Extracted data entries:

++++++

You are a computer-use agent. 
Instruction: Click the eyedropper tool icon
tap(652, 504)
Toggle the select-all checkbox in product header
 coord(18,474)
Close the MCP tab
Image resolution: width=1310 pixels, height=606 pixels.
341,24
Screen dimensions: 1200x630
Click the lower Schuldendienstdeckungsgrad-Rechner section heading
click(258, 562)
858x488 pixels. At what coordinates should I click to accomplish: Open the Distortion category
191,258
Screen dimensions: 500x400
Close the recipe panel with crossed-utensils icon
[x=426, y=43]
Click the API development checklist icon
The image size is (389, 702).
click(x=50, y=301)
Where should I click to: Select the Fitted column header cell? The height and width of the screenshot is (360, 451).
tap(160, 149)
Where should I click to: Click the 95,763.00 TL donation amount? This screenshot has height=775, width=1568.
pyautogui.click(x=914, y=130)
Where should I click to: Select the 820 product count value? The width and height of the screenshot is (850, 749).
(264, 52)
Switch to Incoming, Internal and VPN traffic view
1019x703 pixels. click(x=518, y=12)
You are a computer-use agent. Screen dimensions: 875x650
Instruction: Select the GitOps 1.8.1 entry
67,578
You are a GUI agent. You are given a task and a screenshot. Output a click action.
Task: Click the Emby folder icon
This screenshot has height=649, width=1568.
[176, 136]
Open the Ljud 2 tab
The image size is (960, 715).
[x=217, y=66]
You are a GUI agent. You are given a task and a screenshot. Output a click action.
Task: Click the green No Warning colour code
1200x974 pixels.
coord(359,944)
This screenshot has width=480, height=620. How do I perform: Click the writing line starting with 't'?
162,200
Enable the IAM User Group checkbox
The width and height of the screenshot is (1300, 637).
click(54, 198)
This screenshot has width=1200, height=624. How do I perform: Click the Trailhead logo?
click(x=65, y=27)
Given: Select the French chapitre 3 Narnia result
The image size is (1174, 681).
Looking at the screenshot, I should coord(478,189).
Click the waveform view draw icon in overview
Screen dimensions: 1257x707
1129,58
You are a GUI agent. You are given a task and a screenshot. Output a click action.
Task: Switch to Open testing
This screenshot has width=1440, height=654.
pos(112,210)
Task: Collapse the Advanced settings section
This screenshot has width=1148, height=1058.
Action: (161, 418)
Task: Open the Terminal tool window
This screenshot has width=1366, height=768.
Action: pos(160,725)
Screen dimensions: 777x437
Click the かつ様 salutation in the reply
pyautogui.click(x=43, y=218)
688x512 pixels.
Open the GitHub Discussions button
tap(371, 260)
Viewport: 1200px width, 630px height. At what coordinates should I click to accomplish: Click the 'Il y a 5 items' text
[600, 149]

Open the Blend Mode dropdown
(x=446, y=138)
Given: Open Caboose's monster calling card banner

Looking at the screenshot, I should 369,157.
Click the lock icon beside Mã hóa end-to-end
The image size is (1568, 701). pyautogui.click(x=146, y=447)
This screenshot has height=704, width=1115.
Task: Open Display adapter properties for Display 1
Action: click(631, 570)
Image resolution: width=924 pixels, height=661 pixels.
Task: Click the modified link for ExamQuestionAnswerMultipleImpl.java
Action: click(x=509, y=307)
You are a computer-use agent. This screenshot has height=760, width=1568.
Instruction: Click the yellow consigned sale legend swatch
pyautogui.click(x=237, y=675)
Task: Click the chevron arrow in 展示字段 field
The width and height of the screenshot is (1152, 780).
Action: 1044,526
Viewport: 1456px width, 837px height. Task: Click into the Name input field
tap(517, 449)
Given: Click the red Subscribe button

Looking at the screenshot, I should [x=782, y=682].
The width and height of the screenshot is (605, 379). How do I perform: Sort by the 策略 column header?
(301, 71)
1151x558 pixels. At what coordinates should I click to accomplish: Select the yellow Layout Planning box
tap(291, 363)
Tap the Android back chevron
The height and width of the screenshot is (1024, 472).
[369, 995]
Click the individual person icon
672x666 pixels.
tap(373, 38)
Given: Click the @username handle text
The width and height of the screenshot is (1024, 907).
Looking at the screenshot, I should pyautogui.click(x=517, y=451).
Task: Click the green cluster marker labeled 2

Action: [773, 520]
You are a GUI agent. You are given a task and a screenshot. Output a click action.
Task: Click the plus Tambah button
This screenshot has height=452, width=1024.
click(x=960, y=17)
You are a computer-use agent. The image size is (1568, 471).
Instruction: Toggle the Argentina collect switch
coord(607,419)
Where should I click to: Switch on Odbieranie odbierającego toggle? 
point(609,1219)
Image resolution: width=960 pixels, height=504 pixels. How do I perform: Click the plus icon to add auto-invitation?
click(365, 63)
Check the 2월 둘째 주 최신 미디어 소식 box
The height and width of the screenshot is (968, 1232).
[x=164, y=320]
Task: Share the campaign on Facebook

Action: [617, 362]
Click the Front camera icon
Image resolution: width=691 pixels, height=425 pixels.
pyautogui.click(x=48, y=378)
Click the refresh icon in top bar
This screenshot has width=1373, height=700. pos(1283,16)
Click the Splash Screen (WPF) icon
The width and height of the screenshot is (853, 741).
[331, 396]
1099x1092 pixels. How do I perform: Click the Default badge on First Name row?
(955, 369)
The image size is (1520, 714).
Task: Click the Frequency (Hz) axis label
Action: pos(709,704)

++++++

* _Instructions to follow_
From the first line to the last, transcribe the data exactly.

* _Task solution_
You are a computer-use agent. 
Instruction: Click the eyedropper tool icon
tap(652, 504)
Toggle the select-all checkbox in product header
 coord(18,474)
Close the MCP tab
Image resolution: width=1310 pixels, height=606 pixels.
341,24
Screen dimensions: 1200x630
Click the lower Schuldendienstdeckungsgrad-Rechner section heading
click(258, 562)
858x488 pixels. At what coordinates should I click to accomplish: Open the Distortion category
191,258
Screen dimensions: 500x400
Close the recipe panel with crossed-utensils icon
[x=426, y=43]
Click the API development checklist icon
The image size is (389, 702).
click(x=50, y=301)
Where should I click to: Select the Fitted column header cell? The height and width of the screenshot is (360, 451).
tap(160, 149)
Where should I click to: Click the 95,763.00 TL donation amount? This screenshot has height=775, width=1568.
pyautogui.click(x=914, y=130)
Where should I click to: Select the 820 product count value? The width and height of the screenshot is (850, 749).
(264, 52)
Switch to Incoming, Internal and VPN traffic view
1019x703 pixels. click(x=518, y=12)
You are a computer-use agent. Screen dimensions: 875x650
Instruction: Select the GitOps 1.8.1 entry
67,578
You are a GUI agent. You are given a task and a screenshot. Output a click action.
Task: Click the Emby folder icon
This screenshot has height=649, width=1568.
[176, 136]
Open the Ljud 2 tab
The image size is (960, 715).
[x=217, y=66]
You are a GUI agent. You are given a task and a screenshot. Output a click action.
Task: Click the green No Warning colour code
1200x974 pixels.
coord(359,944)
This screenshot has width=480, height=620. How do I perform: Click the writing line starting with 't'?
162,200
Enable the IAM User Group checkbox
The width and height of the screenshot is (1300, 637).
click(54, 198)
This screenshot has width=1200, height=624. How do I perform: Click the Trailhead logo?
click(x=65, y=27)
Given: Select the French chapitre 3 Narnia result
The image size is (1174, 681).
Looking at the screenshot, I should coord(478,189).
Click the waveform view draw icon in overview
Screen dimensions: 1257x707
1129,58
You are a GUI agent. You are given a task and a screenshot. Output a click action.
Task: Switch to Open testing
This screenshot has width=1440, height=654.
pos(112,210)
Task: Collapse the Advanced settings section
This screenshot has width=1148, height=1058.
Action: (161, 418)
Task: Open the Terminal tool window
This screenshot has width=1366, height=768.
Action: pos(160,725)
Screen dimensions: 777x437
Click the かつ様 salutation in the reply
pyautogui.click(x=43, y=218)
688x512 pixels.
Open the GitHub Discussions button
tap(371, 260)
Viewport: 1200px width, 630px height. At what coordinates should I click to accomplish: Click the 'Il y a 5 items' text
[600, 149]

Open the Blend Mode dropdown
(x=446, y=138)
Given: Open Caboose's monster calling card banner

Looking at the screenshot, I should 369,157.
Click the lock icon beside Mã hóa end-to-end
The image size is (1568, 701). pyautogui.click(x=146, y=447)
This screenshot has height=704, width=1115.
Task: Open Display adapter properties for Display 1
Action: click(631, 570)
Image resolution: width=924 pixels, height=661 pixels.
Task: Click the modified link for ExamQuestionAnswerMultipleImpl.java
Action: click(x=509, y=307)
You are a computer-use agent. This screenshot has height=760, width=1568.
Instruction: Click the yellow consigned sale legend swatch
pyautogui.click(x=237, y=675)
Task: Click the chevron arrow in 展示字段 field
The width and height of the screenshot is (1152, 780).
Action: 1044,526
Viewport: 1456px width, 837px height. Task: Click into the Name input field
tap(517, 449)
Given: Click the red Subscribe button

Looking at the screenshot, I should [x=782, y=682].
The width and height of the screenshot is (605, 379). How do I perform: Sort by the 策略 column header?
(301, 71)
1151x558 pixels. At what coordinates should I click to accomplish: Select the yellow Layout Planning box
tap(291, 363)
Tap the Android back chevron
The height and width of the screenshot is (1024, 472).
[369, 995]
Click the individual person icon
672x666 pixels.
tap(373, 38)
Given: Click the @username handle text
The width and height of the screenshot is (1024, 907).
Looking at the screenshot, I should pyautogui.click(x=517, y=451).
Task: Click the green cluster marker labeled 2

Action: [773, 520]
You are a GUI agent. You are given a task and a screenshot. Output a click action.
Task: Click the plus Tambah button
This screenshot has height=452, width=1024.
click(x=960, y=17)
You are a computer-use agent. The image size is (1568, 471).
Instruction: Toggle the Argentina collect switch
coord(607,419)
Where should I click to: Switch on Odbieranie odbierającego toggle? 
point(609,1219)
Image resolution: width=960 pixels, height=504 pixels. How do I perform: Click the plus icon to add auto-invitation?
click(365, 63)
Check the 2월 둘째 주 최신 미디어 소식 box
The height and width of the screenshot is (968, 1232).
[x=164, y=320]
Task: Share the campaign on Facebook

Action: [617, 362]
Click the Front camera icon
Image resolution: width=691 pixels, height=425 pixels.
pyautogui.click(x=48, y=378)
Click the refresh icon in top bar
This screenshot has width=1373, height=700. pos(1283,16)
Click the Splash Screen (WPF) icon
The width and height of the screenshot is (853, 741).
[331, 396]
1099x1092 pixels. How do I perform: Click the Default badge on First Name row?
(955, 369)
The image size is (1520, 714).
Task: Click the Frequency (Hz) axis label
Action: pos(709,704)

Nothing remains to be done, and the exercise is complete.